LEATHERFACE di Julien Maury e Alexandre Bustillo

Leatherface****
Ridotto a veicolo di messaggi politico/sociali, o a mero intrattenimento giovanilistico, controllato da un establishment che ne ha fatto il genere d’elezione per la restaurazione dei valori americani, l’horror trova finalmente la sua liberazione in Leatherface di Bustillo e Maury: un film profondamente cinefilo e altrettanto anarchico. Ci voleva lo sguardo acuminato dei due registi francesi per riportare l’horror americano al suo grado zero: un cinema vivo e libero, realizzato in pieno controllo creativo e sprezzante dei nuovi codici contemporanei – la gabbia strutturale, i topoi dello script, la gradevolezza estetica dei protagonisti, la progressione tramite jump scare.

Bustillo e Maury hanno descritto il film, semplicemente, come “ momenti giovanili della vita di Leatherface”,  lampi del passato in cui risiede l’origine traumatica della sua degenerazione. A differenza di Hooper, i due registi non inventano ma reinventano: mettono a disposizione del loro film anni di amore per il cinema horror.
Leatherface ha una grana onirica e immaginaria: la fattoria dei Sawyer è un sogno dentro ad un sogno. Lo spazio su cui migliaia di fans hanno fantasticato – compresi i registi stessi – trova una concretezza, una luce. Il Texas, creato in una Bulgaria selvaggia e primigenia, è un campo invaso dal sole, filmato attraverso i fiori ed il grano; o una notte di luna piena di sapore fiabesco, che tinge di blu i boschi più spaventosi. E’ un’America rappresentata, mentale, con una nostalgia che però non esclude forti sentimenti antiamericani: in primis, la paura dell’irrazionale celato in questo stato di natura brutale e primitivo, incarnato dai “crazy hillbillies”, i gruppi più poveri e rozzi degli USA. Significativa la definizione dello sceneggiatore Sherwood, che considera Leatherface una versione gore del malickiano La rabbia giovane.

Il nucleo familiare del giovane Leatherface è incolto, folle e amorale: le scene iniziali, che vedono la famiglia raccolta a festeggiare una sanguinosa iniziazione, sembrano girate da Tod Browning. Bustillo e Maury hanno una visione “naturalistica” dell’horror: al triviale “balzo dalla poltrona” oppongono una costruzione elaborata delle scene in cui tutto è mostrato. La coppia di registi riprende la visione di Hooper secondo cui l’orrore è connaturato alla realtà e non una sua eccezione; una visione che il basso budget e i ridotti tempi di ripresa sembrano esplicitare con una forza elettrizzante – il sangue, le maschere rozze, gli effetti rudimentali, il contesto rurale, diventano strumenti catartici del genere. Come nel glorioso cinema degli anni ’70, il talento tecnico e artistico dei due registi – capaci di estreme raffinatezze, ad esempio l’uso dei vetri e degli specchi nell’istituto di igiene mentale, o i dettagli “uterini” dall’interno della carcassa – trasforma la povertà in cinema.

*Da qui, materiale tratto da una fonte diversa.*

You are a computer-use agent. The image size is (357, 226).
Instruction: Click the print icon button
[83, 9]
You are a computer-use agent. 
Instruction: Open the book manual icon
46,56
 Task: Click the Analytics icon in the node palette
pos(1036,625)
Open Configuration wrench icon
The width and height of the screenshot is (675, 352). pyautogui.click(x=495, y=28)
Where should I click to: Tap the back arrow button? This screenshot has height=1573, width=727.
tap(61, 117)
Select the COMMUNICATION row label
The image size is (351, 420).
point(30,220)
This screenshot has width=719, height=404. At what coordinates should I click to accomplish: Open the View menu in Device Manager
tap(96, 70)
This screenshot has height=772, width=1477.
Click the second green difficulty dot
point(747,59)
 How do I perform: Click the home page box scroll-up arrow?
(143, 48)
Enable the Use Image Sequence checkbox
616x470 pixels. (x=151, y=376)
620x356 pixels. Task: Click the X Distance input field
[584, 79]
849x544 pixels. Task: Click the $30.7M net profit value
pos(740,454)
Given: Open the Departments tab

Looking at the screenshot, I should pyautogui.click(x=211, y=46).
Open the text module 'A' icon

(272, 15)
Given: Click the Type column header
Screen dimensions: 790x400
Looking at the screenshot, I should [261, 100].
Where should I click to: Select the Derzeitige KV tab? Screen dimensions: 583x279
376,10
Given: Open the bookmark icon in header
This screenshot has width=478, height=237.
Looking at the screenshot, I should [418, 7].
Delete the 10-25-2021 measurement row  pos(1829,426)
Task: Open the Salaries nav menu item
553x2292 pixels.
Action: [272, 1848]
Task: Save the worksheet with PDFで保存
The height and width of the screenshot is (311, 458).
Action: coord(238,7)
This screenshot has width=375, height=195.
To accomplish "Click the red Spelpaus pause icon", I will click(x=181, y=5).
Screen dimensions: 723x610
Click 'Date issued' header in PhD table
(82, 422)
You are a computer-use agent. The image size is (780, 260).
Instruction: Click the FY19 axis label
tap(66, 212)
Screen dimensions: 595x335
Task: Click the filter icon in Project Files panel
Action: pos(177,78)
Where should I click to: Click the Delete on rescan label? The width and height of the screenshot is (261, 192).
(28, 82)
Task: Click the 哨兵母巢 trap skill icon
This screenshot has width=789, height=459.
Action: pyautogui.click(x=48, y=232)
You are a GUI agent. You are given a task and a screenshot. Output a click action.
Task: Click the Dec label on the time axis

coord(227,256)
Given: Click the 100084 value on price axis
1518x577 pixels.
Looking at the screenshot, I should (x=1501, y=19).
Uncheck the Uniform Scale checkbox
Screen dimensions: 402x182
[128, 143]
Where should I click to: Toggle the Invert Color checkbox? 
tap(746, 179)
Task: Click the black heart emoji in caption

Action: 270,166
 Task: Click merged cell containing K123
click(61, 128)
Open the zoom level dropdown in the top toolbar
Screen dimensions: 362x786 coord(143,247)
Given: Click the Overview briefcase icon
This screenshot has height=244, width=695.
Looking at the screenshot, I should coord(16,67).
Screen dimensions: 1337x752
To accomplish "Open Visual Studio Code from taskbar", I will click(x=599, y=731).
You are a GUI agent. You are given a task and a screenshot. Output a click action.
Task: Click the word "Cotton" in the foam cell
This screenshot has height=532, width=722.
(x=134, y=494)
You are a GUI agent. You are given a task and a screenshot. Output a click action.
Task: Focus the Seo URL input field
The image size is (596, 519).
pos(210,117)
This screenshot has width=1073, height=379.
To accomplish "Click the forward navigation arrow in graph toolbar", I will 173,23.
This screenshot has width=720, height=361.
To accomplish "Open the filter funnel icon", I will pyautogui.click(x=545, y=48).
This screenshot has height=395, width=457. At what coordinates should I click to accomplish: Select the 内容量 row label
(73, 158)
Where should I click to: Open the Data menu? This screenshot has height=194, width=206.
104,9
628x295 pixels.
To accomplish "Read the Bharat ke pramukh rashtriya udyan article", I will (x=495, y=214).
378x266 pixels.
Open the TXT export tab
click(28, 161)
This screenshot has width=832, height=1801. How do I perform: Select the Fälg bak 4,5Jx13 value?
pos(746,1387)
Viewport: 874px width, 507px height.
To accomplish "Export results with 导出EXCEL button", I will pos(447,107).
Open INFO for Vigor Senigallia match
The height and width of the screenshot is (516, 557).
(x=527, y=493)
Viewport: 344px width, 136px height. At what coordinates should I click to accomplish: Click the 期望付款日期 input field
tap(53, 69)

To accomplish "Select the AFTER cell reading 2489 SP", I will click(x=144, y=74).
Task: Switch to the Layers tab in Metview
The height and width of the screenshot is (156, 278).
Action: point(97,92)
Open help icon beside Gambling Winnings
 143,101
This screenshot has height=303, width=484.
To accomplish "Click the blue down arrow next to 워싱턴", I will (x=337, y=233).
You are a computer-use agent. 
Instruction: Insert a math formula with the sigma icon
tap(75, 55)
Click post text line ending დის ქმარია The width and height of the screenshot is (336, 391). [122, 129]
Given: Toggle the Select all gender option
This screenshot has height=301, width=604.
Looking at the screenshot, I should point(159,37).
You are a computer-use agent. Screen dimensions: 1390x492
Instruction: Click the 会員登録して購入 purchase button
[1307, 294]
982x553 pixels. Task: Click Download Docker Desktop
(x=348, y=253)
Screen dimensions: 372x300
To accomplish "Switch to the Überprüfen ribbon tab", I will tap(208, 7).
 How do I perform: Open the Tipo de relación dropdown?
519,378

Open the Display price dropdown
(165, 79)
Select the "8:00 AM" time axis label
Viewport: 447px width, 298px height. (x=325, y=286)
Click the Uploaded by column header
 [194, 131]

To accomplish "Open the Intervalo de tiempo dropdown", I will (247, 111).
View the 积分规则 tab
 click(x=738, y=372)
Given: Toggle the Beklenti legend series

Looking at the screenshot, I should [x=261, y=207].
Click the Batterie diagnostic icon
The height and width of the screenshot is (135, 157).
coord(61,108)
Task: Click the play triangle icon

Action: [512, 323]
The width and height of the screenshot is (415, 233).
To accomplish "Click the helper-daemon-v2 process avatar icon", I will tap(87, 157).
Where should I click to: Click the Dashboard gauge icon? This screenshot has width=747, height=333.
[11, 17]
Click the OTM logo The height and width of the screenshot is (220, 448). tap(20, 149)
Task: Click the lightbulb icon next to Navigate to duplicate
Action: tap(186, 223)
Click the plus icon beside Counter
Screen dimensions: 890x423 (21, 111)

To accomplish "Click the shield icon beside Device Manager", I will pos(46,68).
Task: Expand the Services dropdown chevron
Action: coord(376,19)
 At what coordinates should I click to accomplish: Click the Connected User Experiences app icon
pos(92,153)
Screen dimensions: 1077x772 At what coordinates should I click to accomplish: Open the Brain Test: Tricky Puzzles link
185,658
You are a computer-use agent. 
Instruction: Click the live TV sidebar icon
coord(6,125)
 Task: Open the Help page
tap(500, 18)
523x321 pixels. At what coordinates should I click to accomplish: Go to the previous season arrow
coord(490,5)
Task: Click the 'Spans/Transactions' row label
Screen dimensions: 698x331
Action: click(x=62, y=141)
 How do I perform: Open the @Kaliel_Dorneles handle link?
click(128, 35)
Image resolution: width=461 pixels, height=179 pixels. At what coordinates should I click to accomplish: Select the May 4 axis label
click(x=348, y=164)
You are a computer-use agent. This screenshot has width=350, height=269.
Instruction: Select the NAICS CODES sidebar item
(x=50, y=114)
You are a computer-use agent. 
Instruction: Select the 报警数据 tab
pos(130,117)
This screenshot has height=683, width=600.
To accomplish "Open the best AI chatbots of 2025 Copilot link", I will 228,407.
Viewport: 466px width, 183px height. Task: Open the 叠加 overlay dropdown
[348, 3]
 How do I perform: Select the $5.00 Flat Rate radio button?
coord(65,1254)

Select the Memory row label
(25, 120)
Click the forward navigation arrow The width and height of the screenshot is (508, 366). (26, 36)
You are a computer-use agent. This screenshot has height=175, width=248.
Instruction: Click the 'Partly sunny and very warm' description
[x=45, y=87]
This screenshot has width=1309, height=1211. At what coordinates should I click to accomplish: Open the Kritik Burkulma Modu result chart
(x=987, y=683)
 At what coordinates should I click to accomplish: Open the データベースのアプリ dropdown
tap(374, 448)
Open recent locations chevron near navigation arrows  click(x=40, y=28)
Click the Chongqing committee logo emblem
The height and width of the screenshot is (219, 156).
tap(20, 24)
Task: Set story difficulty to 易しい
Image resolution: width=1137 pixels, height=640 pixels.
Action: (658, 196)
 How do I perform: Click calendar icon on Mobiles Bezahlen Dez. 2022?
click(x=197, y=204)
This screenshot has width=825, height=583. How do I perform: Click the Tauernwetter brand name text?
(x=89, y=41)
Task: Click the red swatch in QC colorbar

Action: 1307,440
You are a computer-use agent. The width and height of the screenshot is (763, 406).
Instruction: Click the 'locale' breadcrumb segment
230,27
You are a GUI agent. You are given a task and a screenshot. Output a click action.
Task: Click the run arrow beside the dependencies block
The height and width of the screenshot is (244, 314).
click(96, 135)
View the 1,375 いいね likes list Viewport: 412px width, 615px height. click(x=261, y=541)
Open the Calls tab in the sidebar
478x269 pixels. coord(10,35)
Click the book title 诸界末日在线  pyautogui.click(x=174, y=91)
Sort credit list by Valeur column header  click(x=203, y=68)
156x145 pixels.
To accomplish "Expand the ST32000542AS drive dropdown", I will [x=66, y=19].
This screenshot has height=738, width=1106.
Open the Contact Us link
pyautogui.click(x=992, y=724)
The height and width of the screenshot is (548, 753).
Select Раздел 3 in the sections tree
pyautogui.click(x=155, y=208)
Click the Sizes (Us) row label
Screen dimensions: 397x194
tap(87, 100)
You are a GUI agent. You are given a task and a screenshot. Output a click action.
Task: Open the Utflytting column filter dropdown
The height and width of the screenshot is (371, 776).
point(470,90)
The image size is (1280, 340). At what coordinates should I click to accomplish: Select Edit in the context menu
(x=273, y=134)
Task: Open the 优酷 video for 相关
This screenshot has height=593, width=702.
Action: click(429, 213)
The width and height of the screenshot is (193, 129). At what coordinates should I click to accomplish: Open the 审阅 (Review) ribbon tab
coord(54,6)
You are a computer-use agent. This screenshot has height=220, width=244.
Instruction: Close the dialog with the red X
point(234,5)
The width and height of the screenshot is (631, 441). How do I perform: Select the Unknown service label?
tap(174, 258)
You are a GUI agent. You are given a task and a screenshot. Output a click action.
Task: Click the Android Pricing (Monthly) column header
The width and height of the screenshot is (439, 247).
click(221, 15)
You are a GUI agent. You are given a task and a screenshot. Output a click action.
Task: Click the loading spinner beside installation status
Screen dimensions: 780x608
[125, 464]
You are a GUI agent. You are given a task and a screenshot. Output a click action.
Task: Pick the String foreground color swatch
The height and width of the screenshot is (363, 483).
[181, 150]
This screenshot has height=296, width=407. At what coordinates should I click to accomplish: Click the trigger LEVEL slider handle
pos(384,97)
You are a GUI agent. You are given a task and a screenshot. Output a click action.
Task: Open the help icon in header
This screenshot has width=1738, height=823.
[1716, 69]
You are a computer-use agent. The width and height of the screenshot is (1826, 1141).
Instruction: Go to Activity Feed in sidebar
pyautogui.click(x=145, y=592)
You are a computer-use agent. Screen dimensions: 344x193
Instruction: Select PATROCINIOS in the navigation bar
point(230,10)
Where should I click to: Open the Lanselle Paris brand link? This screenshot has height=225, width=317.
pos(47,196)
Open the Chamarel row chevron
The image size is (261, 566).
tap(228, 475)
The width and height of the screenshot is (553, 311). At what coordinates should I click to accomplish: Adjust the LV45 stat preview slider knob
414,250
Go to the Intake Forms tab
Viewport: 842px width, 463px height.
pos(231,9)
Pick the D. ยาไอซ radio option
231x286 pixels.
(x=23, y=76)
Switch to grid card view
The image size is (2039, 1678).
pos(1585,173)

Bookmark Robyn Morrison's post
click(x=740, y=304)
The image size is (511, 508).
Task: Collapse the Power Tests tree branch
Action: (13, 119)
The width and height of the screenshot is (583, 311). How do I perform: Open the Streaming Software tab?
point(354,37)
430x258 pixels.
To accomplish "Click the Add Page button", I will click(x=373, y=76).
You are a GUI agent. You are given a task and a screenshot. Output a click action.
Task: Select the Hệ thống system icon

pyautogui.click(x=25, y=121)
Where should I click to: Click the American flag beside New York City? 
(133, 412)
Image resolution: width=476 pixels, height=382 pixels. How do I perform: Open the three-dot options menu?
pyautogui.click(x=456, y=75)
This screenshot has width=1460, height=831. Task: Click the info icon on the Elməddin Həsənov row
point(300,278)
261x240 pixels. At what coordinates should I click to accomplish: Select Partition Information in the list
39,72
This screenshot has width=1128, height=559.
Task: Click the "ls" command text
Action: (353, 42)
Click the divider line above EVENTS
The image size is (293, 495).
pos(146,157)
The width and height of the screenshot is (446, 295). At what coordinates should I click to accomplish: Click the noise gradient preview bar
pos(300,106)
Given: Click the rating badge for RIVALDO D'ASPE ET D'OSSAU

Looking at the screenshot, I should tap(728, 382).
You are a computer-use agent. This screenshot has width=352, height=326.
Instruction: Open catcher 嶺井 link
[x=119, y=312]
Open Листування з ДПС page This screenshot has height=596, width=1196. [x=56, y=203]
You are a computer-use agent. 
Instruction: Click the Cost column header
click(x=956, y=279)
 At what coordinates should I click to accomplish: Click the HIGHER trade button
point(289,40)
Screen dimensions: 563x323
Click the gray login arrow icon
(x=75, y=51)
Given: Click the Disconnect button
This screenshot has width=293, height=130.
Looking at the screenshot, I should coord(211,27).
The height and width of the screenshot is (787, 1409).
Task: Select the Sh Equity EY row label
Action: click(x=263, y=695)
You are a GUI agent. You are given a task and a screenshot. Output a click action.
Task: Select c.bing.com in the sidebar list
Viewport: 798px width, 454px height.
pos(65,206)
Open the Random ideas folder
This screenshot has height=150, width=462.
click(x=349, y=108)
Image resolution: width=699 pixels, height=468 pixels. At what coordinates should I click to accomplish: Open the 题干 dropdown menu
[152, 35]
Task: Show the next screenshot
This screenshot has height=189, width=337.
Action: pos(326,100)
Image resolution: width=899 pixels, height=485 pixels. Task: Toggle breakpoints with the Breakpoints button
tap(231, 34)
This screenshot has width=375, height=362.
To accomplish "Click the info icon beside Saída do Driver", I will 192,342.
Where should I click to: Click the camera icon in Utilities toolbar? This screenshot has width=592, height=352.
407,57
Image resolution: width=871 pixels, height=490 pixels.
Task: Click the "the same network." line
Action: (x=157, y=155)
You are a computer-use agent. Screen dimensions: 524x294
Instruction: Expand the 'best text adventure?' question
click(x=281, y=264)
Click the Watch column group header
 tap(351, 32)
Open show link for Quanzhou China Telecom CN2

Il film di Hooper aleggia in ogni scena, in immagini fantasma – corpi insanguinati, composizione dell’inquadratura, evocazioni sonore, memorie. Bustillo e Maury dirigono senza cautele, senza compromessi, affascinati dai propri personaggi e dalla libertà di condurci attraverso un cinema che traluce di ricordi eppure è anche un hic et nunc, in cui ci si sporca senza preavviso. Leatherface è un orgasmo che esplode, finalmente, dopo anni di horror profilattico.